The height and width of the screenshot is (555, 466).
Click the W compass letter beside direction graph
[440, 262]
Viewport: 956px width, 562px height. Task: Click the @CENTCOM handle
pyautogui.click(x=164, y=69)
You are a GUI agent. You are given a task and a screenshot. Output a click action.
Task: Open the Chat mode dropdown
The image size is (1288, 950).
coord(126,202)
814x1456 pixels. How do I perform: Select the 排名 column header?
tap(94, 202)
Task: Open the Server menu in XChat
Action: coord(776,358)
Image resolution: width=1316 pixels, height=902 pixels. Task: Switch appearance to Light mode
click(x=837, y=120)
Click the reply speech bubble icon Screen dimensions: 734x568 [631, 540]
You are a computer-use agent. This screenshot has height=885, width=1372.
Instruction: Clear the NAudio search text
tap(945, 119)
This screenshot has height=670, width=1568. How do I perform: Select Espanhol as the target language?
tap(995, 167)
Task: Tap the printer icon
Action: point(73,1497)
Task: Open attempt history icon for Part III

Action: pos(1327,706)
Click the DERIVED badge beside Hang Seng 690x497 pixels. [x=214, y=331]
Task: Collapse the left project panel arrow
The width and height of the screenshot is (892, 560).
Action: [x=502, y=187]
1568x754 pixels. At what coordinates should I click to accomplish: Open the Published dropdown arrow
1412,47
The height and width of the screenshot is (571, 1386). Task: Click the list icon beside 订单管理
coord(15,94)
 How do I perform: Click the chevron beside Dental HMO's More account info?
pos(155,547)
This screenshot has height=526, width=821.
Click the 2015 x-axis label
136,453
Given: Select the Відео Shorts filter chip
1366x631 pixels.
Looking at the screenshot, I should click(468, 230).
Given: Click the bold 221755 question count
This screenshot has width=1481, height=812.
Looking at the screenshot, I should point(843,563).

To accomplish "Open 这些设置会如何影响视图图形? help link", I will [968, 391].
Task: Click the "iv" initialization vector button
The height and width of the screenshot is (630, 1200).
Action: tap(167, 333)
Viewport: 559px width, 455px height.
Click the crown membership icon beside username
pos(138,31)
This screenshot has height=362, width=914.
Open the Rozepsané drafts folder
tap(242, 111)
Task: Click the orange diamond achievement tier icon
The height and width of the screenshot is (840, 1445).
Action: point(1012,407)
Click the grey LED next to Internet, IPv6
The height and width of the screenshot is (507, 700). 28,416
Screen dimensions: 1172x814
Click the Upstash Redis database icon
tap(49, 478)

════════

Exercise task: Write out the entries verbatim, starting at the line containing "How do I perform: Click" and ending at the line containing "tap(242, 111)", with both of those lines included.

Solved exercise:
 How do I perform: Click the chevron beside Dental HMO's More account info?
pos(155,547)
This screenshot has height=526, width=821.
Click the 2015 x-axis label
136,453
Given: Select the Відео Shorts filter chip
1366x631 pixels.
Looking at the screenshot, I should click(468, 230).
Given: Click the bold 221755 question count
This screenshot has width=1481, height=812.
Looking at the screenshot, I should point(843,563).

To accomplish "Open 这些设置会如何影响视图图形? help link", I will [968, 391].
Task: Click the "iv" initialization vector button
The height and width of the screenshot is (630, 1200).
Action: tap(167, 333)
Viewport: 559px width, 455px height.
Click the crown membership icon beside username
pos(138,31)
This screenshot has height=362, width=914.
Open the Rozepsané drafts folder
tap(242, 111)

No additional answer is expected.